Asian markets were higher Tuesday, as stocks across the region recovered from the sharp sell-off in the previous session brought about by fresh tightening measures for the property market in China.
The Shanghai Composite Index rose 1.1% after suffering its worst day of trading on Monday since August 2011. The market plunged after Beijing introduced fresh measures to control the mainland property market, sending property developers into a freefall.
Stocks were also recovering in Hong Kong, where the Hang Seng Index added 0.3%.
Chinese developers were still taking losses however, but at a much slower rate than on Monday.

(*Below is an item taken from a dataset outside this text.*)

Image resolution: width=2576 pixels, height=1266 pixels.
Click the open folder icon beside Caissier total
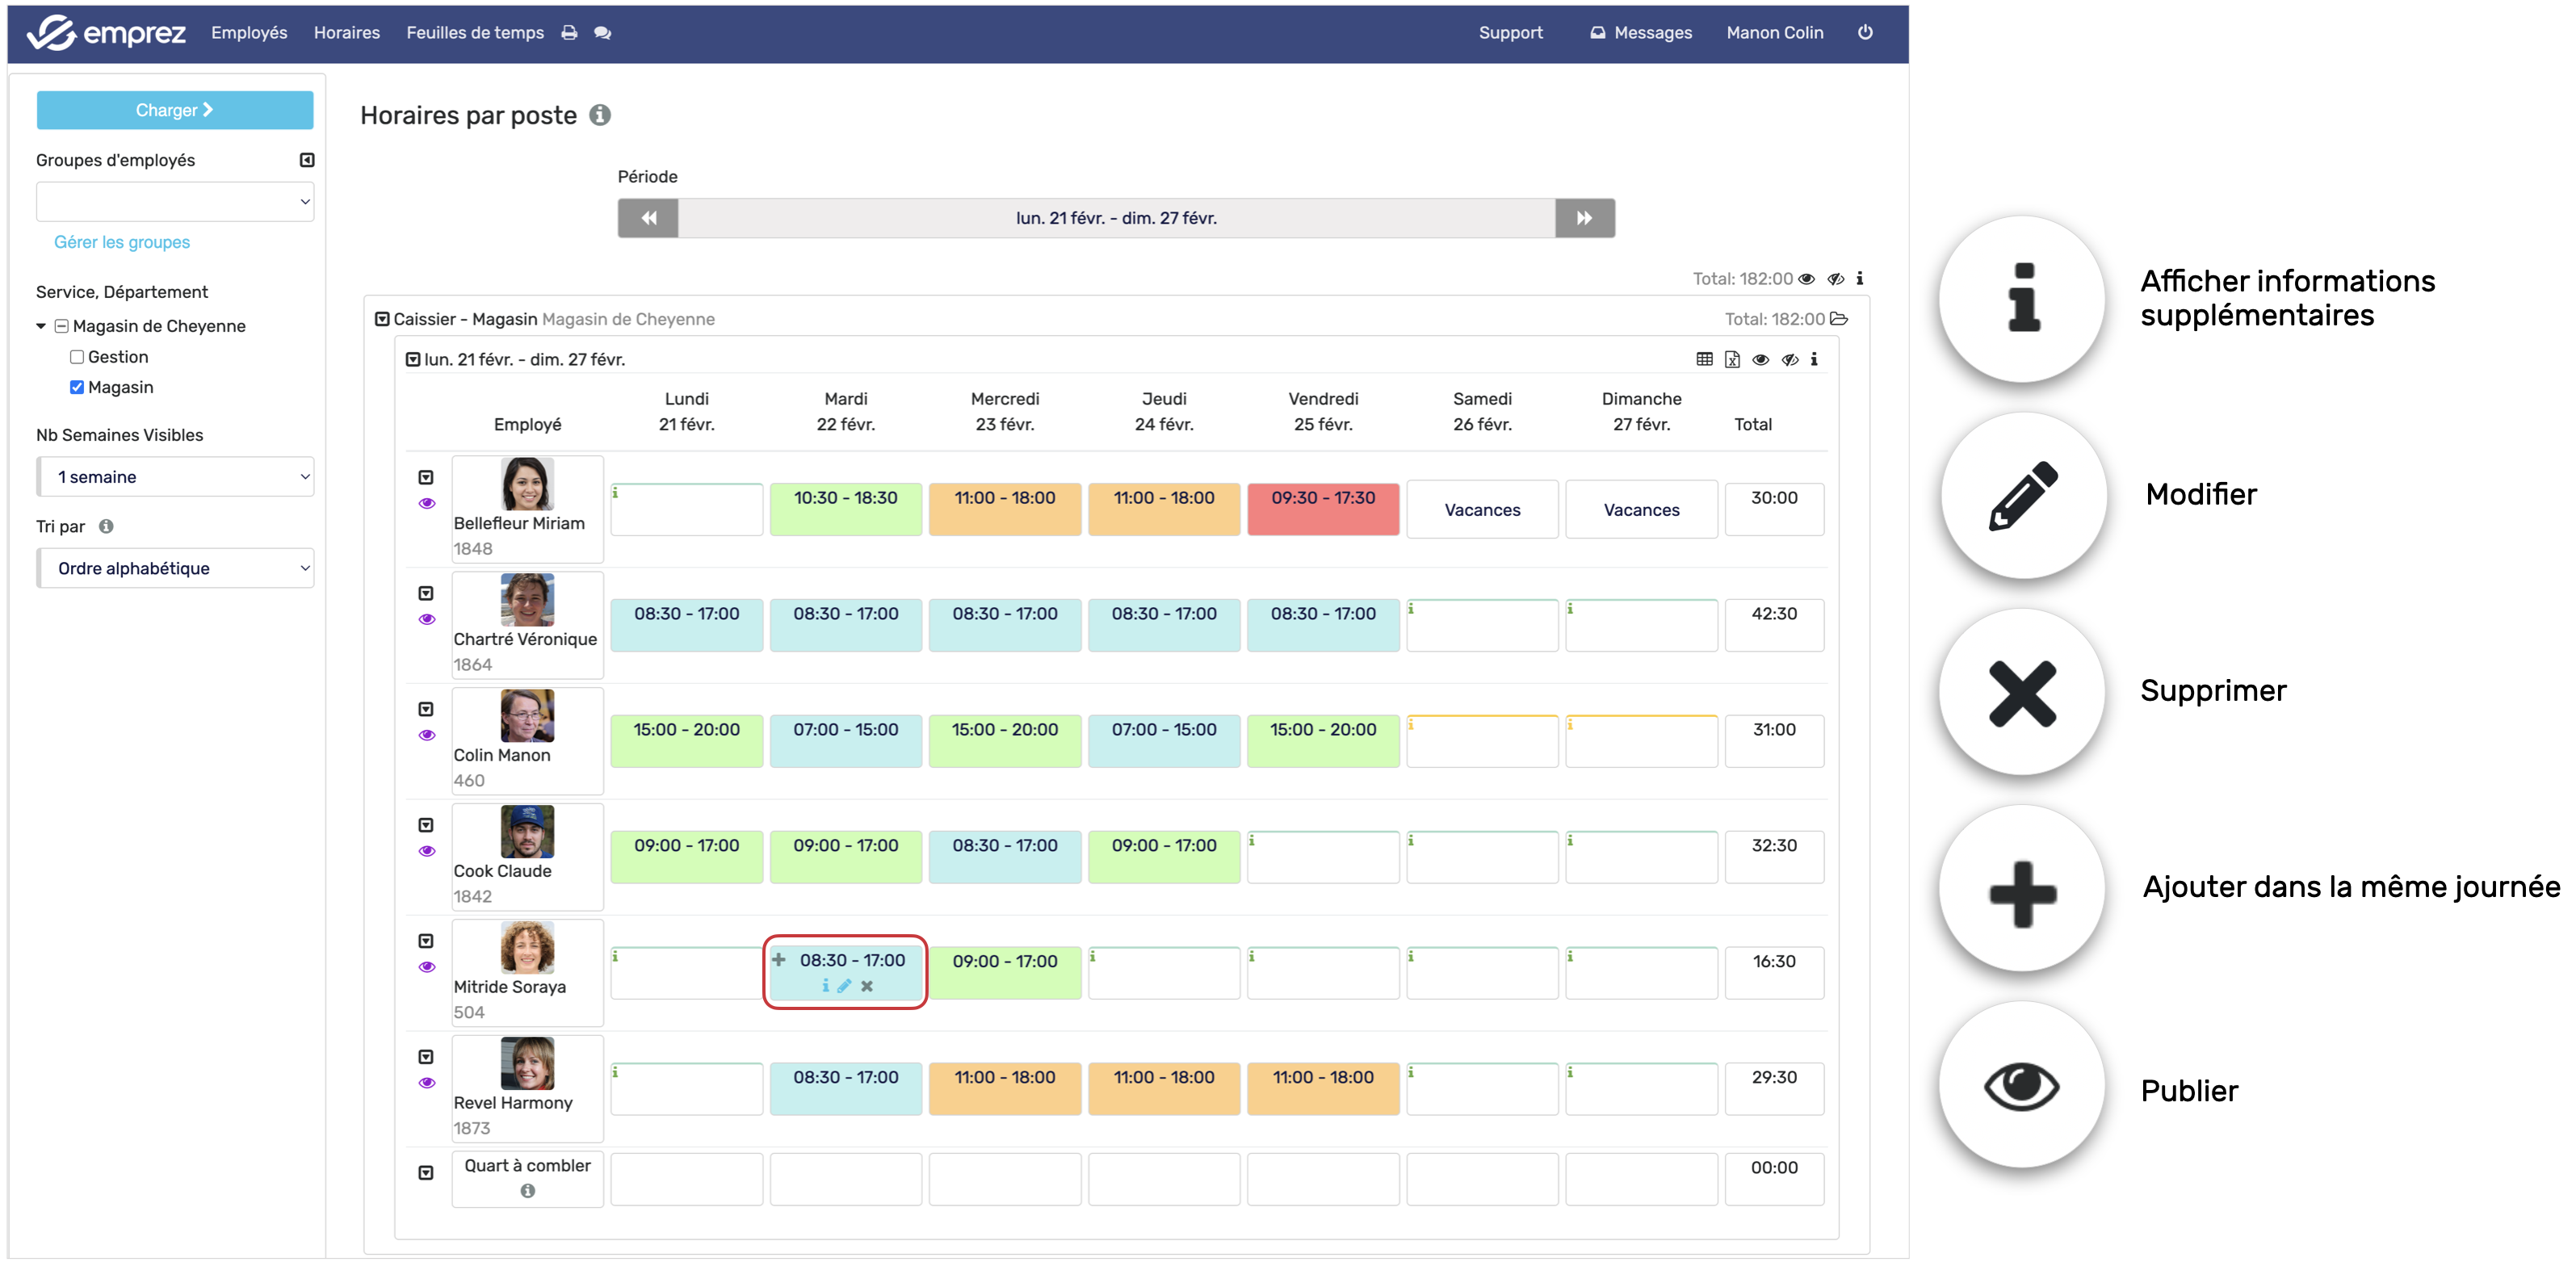1839,319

In Shenzhen, China's largest property developer China Vanke was down 1.7% and in Shanghai, Poly Real Estate Group fell 2.6%. In Hong Kong, China Resources Land lost 3.4%, while China Overseas Land & Development fell 1.4%.

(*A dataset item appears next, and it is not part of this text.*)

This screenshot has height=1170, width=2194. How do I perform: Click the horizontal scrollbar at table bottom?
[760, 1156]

The focus in Hong Kong was the Hang Seng's single largest constituent, HSBC Holdings, which fell 0.3% after releasing its latest set of results. The bank's 2012 fiscal net profit declined 17% on-year to $13.45 billion and its pre-tax profit fell 6%, both missing expectations.
Also in Hong Kong, Hang Seng Bank added 1.2% after the lender announced that its 2012 net profit increased 15% on-year to HK$19.43 billion, beating analysts' expectations.
Australian stocks made a comeback Tuesday, with the S&P/ASX 200 up 1.3%, as local sentiment was helped by stronger-than-expected retail sales data, as well as encouraging current account data for the fourth quarter of 2012.
The Reserve Bank of Australia decided to keep rates on hold at 3%. The result of the central bank's policy meeting was widely expected, with Governor Glenn Stevens pointing towards a modest improvement in the nonmining parts of Australia's economy, as well as an improving situation in Europe and China.
The positive data and steady rates helped give some support to the local currency, with the Australian dollar rising to $1.0238.
Banks and retailers performed well in Sydney, while major miners were underperforming, suggesting residual caution over the outlook in China: Commonwealth Bank of Australia added 2.4%, retailer Woolworths gained 2.9%, and BHP Billiton was down 0.4%.
In Japan, the Nikkei Stock Average rose 0.5%, despite some firmness in the yen -- the dollar was at Y93.13 compared with Y93.47 late Monday in New York.
Japanese stocks were helped by a strong performance by index heavyweight Fast Retailing, the company behind the Uniqlo chain of stores. The company jumped 6% after reporting that its same-store sales rose 9.6% on-year in February.
South Korea's Kospi Composite rose 0.4%.